The GiveWell Blog

Cash as a benchmark?

Franck Wiebe, guest-blogging at Aid Watch, proposes:

in the interest of aid effectiveness and as a starting point, donors could agree not to fund projects unless they can be demonstrated to be at least as good as a cash transfer. Is that too much to ask of aid?

In concept, we think it’s a great idea (and we proposed something similar for evaluations of U.S. charities). However, one major issue for individual donors is simply that we know of no charity that focuses on delivering cash directly to low-income people.
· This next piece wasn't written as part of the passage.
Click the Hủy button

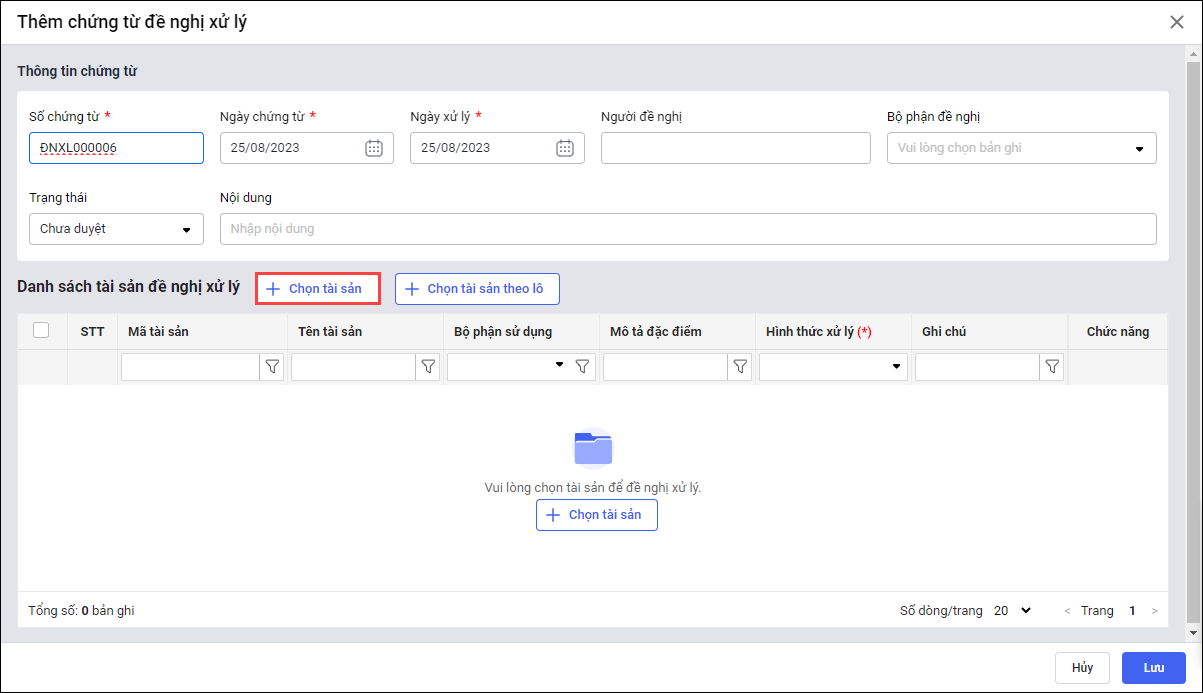[x=1082, y=668]
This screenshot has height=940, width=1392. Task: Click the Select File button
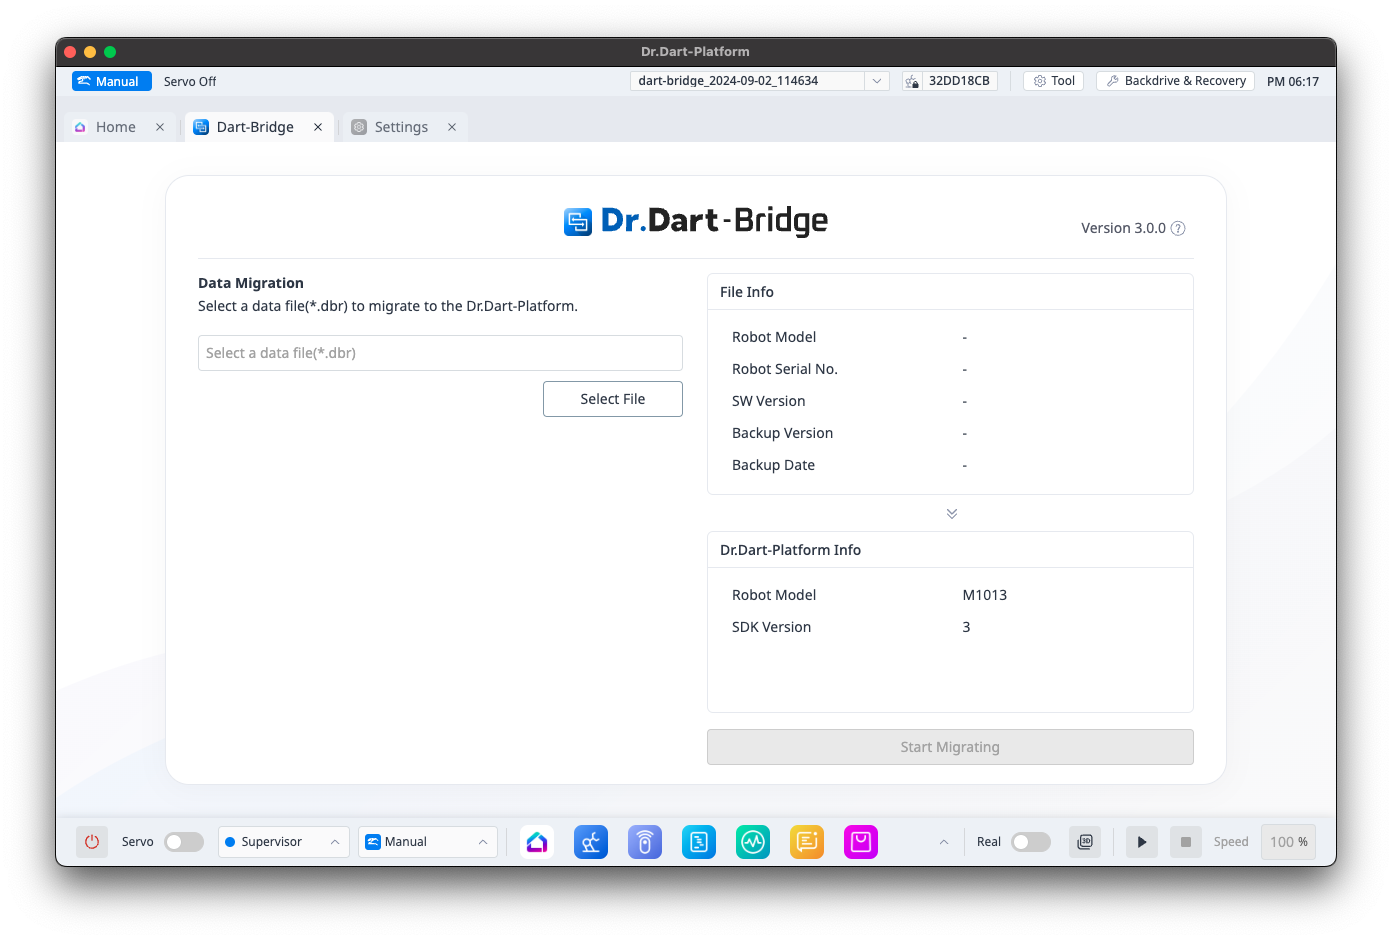click(x=612, y=399)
Women for Women and Village Enterprise Fund both are putting about 1/3 of their total expenses toward grants to individuals, a figure as high as we’ve seen anywhere.
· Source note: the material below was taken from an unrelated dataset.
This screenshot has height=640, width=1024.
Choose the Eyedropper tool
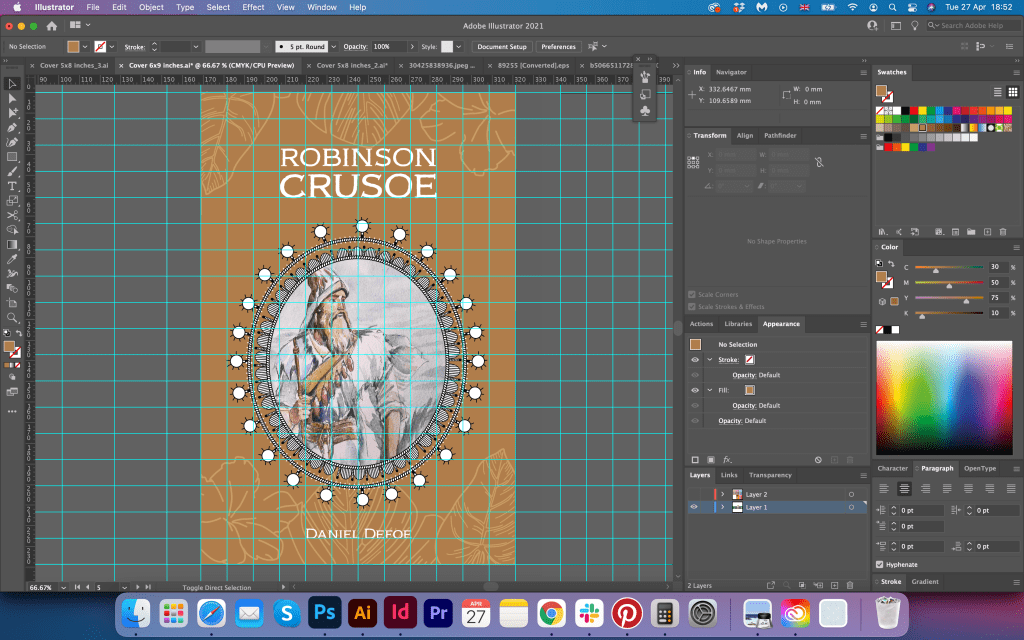(x=13, y=259)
If you have no practical vehicle for making cash gifts, it may unfortunately make sense to give to a charity that can’t demonstrate that it’s “beating cash” in terms of impact. This is another case where an individual donor is constrained by the choice of vehicles, not just the choice of programs.

Comments

  • jsalvati on October 3, 2009 at 10:35 am said:

    That is a very interesting observation. It strongly suggests that in general that “charity isn’t about helping”, as Robin Hanson would say. But that doesn’t mean we can’t make it be about helping.

  • Apparently, German Aid workers have been experimenting with using state funding to create a minimum income guarantee. According to Spiegel Online it works rather well.